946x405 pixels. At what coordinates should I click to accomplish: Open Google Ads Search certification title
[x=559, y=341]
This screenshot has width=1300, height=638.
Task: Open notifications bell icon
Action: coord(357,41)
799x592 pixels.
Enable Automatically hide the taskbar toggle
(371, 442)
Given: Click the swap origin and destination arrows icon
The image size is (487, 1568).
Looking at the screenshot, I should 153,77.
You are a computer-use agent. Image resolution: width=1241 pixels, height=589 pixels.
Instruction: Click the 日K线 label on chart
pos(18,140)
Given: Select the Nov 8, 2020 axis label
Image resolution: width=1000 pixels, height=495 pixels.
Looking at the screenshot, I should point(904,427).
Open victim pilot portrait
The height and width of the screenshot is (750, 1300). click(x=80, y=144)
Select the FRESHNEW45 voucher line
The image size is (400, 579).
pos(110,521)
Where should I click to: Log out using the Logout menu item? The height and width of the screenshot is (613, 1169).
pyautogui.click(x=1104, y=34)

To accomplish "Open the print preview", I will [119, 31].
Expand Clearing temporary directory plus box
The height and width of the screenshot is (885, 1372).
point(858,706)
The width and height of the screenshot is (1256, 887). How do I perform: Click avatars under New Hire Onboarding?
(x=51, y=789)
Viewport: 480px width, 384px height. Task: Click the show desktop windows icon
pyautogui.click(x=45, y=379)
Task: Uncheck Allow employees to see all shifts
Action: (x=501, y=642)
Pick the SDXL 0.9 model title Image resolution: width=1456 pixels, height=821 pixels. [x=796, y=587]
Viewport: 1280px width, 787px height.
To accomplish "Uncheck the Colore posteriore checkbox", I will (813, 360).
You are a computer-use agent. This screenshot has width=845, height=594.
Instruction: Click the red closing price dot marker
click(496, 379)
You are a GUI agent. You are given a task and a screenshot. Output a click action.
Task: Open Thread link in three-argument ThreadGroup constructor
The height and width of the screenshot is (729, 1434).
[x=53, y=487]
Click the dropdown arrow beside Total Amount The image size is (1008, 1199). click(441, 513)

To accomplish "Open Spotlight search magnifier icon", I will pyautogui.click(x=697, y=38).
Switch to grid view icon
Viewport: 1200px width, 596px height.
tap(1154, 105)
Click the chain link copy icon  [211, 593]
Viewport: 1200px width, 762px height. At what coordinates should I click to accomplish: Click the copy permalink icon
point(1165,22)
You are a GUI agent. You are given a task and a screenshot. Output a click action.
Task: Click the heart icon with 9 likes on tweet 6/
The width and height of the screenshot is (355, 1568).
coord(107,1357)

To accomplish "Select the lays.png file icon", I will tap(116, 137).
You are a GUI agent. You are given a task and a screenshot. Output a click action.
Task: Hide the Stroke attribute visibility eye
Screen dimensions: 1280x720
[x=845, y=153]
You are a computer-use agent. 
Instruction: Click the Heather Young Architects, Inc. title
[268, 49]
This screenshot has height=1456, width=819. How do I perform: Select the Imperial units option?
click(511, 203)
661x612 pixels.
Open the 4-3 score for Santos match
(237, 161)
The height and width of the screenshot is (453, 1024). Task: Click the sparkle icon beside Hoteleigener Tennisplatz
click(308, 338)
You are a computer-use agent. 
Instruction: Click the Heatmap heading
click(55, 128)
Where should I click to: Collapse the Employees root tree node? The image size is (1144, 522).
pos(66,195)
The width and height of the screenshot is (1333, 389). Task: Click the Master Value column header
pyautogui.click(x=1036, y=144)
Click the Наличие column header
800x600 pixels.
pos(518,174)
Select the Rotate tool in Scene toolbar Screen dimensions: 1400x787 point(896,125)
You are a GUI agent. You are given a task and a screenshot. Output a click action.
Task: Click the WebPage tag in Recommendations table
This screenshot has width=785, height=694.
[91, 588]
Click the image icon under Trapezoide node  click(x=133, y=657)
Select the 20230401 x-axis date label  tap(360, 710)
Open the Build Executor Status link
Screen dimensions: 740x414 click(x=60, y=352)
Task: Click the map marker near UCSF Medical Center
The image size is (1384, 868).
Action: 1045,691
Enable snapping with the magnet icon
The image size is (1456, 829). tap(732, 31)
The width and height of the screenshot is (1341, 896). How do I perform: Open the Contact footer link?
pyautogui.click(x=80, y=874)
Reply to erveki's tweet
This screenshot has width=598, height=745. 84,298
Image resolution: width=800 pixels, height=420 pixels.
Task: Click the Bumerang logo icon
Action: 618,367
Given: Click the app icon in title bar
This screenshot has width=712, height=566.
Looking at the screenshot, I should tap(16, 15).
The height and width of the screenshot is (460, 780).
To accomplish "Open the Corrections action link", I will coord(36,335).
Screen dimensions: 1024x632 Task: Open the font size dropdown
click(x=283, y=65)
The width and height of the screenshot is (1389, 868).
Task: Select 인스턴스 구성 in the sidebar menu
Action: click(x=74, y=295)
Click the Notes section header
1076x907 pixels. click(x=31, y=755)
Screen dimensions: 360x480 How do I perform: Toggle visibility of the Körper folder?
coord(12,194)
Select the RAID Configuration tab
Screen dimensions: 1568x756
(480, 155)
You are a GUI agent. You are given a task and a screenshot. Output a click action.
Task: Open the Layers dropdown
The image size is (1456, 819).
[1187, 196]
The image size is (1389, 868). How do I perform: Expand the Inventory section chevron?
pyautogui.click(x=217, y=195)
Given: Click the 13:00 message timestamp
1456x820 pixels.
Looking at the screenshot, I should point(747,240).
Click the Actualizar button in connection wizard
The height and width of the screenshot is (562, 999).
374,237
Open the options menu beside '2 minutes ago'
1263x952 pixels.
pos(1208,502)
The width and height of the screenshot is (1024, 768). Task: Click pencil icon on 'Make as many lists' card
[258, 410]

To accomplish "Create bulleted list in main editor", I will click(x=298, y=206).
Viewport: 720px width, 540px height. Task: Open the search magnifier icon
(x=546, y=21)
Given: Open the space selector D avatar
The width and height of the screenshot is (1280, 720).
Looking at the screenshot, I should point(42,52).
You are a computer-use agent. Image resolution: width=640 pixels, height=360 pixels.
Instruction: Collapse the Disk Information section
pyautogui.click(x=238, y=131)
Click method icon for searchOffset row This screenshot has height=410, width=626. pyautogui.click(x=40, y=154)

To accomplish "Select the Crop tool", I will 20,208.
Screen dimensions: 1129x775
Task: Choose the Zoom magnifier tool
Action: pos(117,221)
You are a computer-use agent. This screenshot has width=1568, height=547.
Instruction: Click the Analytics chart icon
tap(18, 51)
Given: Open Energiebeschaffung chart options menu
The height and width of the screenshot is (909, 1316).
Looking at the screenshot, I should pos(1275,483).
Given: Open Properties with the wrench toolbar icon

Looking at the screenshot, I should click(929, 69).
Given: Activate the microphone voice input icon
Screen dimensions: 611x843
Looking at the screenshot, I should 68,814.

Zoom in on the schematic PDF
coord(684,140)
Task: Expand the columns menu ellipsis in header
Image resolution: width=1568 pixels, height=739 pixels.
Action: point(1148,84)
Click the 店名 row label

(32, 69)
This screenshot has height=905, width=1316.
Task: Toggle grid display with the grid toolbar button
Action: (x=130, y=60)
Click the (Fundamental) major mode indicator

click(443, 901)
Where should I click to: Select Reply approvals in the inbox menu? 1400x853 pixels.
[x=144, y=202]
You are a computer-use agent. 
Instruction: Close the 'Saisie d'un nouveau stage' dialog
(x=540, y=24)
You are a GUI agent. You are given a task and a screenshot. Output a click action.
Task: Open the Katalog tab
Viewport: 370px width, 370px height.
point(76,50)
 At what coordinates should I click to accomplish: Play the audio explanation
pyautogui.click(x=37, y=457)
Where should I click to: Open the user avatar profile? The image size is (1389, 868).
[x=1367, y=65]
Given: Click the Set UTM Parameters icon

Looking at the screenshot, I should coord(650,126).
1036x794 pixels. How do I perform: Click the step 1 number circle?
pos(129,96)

▶ [SET TASK]
Reproduce every item above word for word, keeping each line in its original order.

▶ [SOLUTION TO THE EXERCISE]
946x405 pixels. At what coordinates should I click to accomplish: Open Google Ads Search certification title
[x=559, y=341]
This screenshot has width=1300, height=638.
Task: Open notifications bell icon
Action: coord(357,41)
799x592 pixels.
Enable Automatically hide the taskbar toggle
(371, 442)
Given: Click the swap origin and destination arrows icon
The image size is (487, 1568).
Looking at the screenshot, I should 153,77.
You are a computer-use agent. Image resolution: width=1241 pixels, height=589 pixels.
Instruction: Click the 日K线 label on chart
pos(18,140)
Given: Select the Nov 8, 2020 axis label
Image resolution: width=1000 pixels, height=495 pixels.
Looking at the screenshot, I should point(904,427).
Open victim pilot portrait
The height and width of the screenshot is (750, 1300). click(x=80, y=144)
Select the FRESHNEW45 voucher line
The image size is (400, 579).
pos(110,521)
Where should I click to: Log out using the Logout menu item? The height and width of the screenshot is (613, 1169).
pyautogui.click(x=1104, y=34)

To accomplish "Open the print preview", I will [119, 31].
Expand Clearing temporary directory plus box
The height and width of the screenshot is (885, 1372).
point(858,706)
The width and height of the screenshot is (1256, 887). How do I perform: Click avatars under New Hire Onboarding?
(x=51, y=789)
Viewport: 480px width, 384px height. Task: Click the show desktop windows icon
pyautogui.click(x=45, y=379)
Task: Uncheck Allow employees to see all shifts
Action: (x=501, y=642)
Pick the SDXL 0.9 model title Image resolution: width=1456 pixels, height=821 pixels. [x=796, y=587]
Viewport: 1280px width, 787px height.
To accomplish "Uncheck the Colore posteriore checkbox", I will (813, 360).
You are a computer-use agent. This screenshot has width=845, height=594.
Instruction: Click the red closing price dot marker
click(496, 379)
You are a GUI agent. You are given a task and a screenshot. Output a click action.
Task: Open Thread link in three-argument ThreadGroup constructor
The height and width of the screenshot is (729, 1434).
[x=53, y=487]
Click the dropdown arrow beside Total Amount The image size is (1008, 1199). click(441, 513)

To accomplish "Open Spotlight search magnifier icon", I will pyautogui.click(x=697, y=38).
Switch to grid view icon
Viewport: 1200px width, 596px height.
tap(1154, 105)
Click the chain link copy icon  [211, 593]
Viewport: 1200px width, 762px height. At what coordinates should I click to accomplish: Click the copy permalink icon
point(1165,22)
You are a GUI agent. You are given a task and a screenshot. Output a click action.
Task: Click the heart icon with 9 likes on tweet 6/
The width and height of the screenshot is (355, 1568).
coord(107,1357)

To accomplish "Select the lays.png file icon", I will tap(116, 137).
You are a GUI agent. You are given a task and a screenshot. Output a click action.
Task: Hide the Stroke attribute visibility eye
Screen dimensions: 1280x720
[x=845, y=153]
You are a computer-use agent. 
Instruction: Click the Heather Young Architects, Inc. title
[268, 49]
This screenshot has height=1456, width=819. How do I perform: Select the Imperial units option?
click(511, 203)
661x612 pixels.
Open the 4-3 score for Santos match
(237, 161)
The height and width of the screenshot is (453, 1024). Task: Click the sparkle icon beside Hoteleigener Tennisplatz
click(308, 338)
You are a computer-use agent. 
Instruction: Click the Heatmap heading
click(55, 128)
Where should I click to: Collapse the Employees root tree node? The image size is (1144, 522).
pos(66,195)
The width and height of the screenshot is (1333, 389). Task: Click the Master Value column header
pyautogui.click(x=1036, y=144)
Click the Наличие column header
800x600 pixels.
pos(518,174)
Select the Rotate tool in Scene toolbar Screen dimensions: 1400x787 point(896,125)
You are a GUI agent. You are given a task and a screenshot. Output a click action.
Task: Click the WebPage tag in Recommendations table
This screenshot has width=785, height=694.
[91, 588]
Click the image icon under Trapezoide node  click(x=133, y=657)
Select the 20230401 x-axis date label  tap(360, 710)
Open the Build Executor Status link
Screen dimensions: 740x414 click(x=60, y=352)
Task: Click the map marker near UCSF Medical Center
The image size is (1384, 868).
Action: 1045,691
Enable snapping with the magnet icon
The image size is (1456, 829). tap(732, 31)
The width and height of the screenshot is (1341, 896). How do I perform: Open the Contact footer link?
pyautogui.click(x=80, y=874)
Reply to erveki's tweet
This screenshot has width=598, height=745. 84,298
Image resolution: width=800 pixels, height=420 pixels.
Task: Click the Bumerang logo icon
Action: 618,367
Given: Click the app icon in title bar
This screenshot has width=712, height=566.
Looking at the screenshot, I should tap(16, 15).
The height and width of the screenshot is (460, 780).
To accomplish "Open the Corrections action link", I will coord(36,335).
Screen dimensions: 1024x632 Task: Open the font size dropdown
click(x=283, y=65)
The width and height of the screenshot is (1389, 868).
Task: Select 인스턴스 구성 in the sidebar menu
Action: click(x=74, y=295)
Click the Notes section header
1076x907 pixels. click(x=31, y=755)
Screen dimensions: 360x480 How do I perform: Toggle visibility of the Körper folder?
coord(12,194)
Select the RAID Configuration tab
Screen dimensions: 1568x756
(480, 155)
You are a GUI agent. You are given a task and a screenshot. Output a click action.
Task: Open the Layers dropdown
The image size is (1456, 819).
[1187, 196]
The image size is (1389, 868). How do I perform: Expand the Inventory section chevron?
pyautogui.click(x=217, y=195)
Given: Click the 13:00 message timestamp
1456x820 pixels.
Looking at the screenshot, I should point(747,240).
Click the Actualizar button in connection wizard
The height and width of the screenshot is (562, 999).
374,237
Open the options menu beside '2 minutes ago'
1263x952 pixels.
pos(1208,502)
The width and height of the screenshot is (1024, 768). Task: Click pencil icon on 'Make as many lists' card
[258, 410]

To accomplish "Create bulleted list in main editor", I will click(x=298, y=206).
Viewport: 720px width, 540px height. Task: Open the search magnifier icon
(x=546, y=21)
Given: Open the space selector D avatar
The width and height of the screenshot is (1280, 720).
Looking at the screenshot, I should point(42,52).
You are a computer-use agent. Image resolution: width=640 pixels, height=360 pixels.
Instruction: Collapse the Disk Information section
pyautogui.click(x=238, y=131)
Click method icon for searchOffset row This screenshot has height=410, width=626. pyautogui.click(x=40, y=154)

To accomplish "Select the Crop tool", I will 20,208.
Screen dimensions: 1129x775
Task: Choose the Zoom magnifier tool
Action: pos(117,221)
You are a computer-use agent. This screenshot has width=1568, height=547.
Instruction: Click the Analytics chart icon
tap(18, 51)
Given: Open Energiebeschaffung chart options menu
The height and width of the screenshot is (909, 1316).
Looking at the screenshot, I should pos(1275,483).
Given: Open Properties with the wrench toolbar icon

Looking at the screenshot, I should click(929, 69).
Given: Activate the microphone voice input icon
Screen dimensions: 611x843
Looking at the screenshot, I should 68,814.

Zoom in on the schematic PDF
coord(684,140)
Task: Expand the columns menu ellipsis in header
Image resolution: width=1568 pixels, height=739 pixels.
Action: point(1148,84)
Click the 店名 row label

(32, 69)
This screenshot has height=905, width=1316.
Task: Toggle grid display with the grid toolbar button
Action: (x=130, y=60)
Click the (Fundamental) major mode indicator

click(443, 901)
Where should I click to: Select Reply approvals in the inbox menu? 1400x853 pixels.
[x=144, y=202]
You are a computer-use agent. 
Instruction: Close the 'Saisie d'un nouveau stage' dialog
(x=540, y=24)
You are a GUI agent. You are given a task and a screenshot. Output a click action.
Task: Open the Katalog tab
Viewport: 370px width, 370px height.
point(76,50)
 At what coordinates should I click to accomplish: Play the audio explanation
pyautogui.click(x=37, y=457)
Where should I click to: Open the user avatar profile? The image size is (1389, 868).
[x=1367, y=65]
Given: Click the Set UTM Parameters icon

Looking at the screenshot, I should coord(650,126).
1036x794 pixels. How do I perform: Click the step 1 number circle?
pos(129,96)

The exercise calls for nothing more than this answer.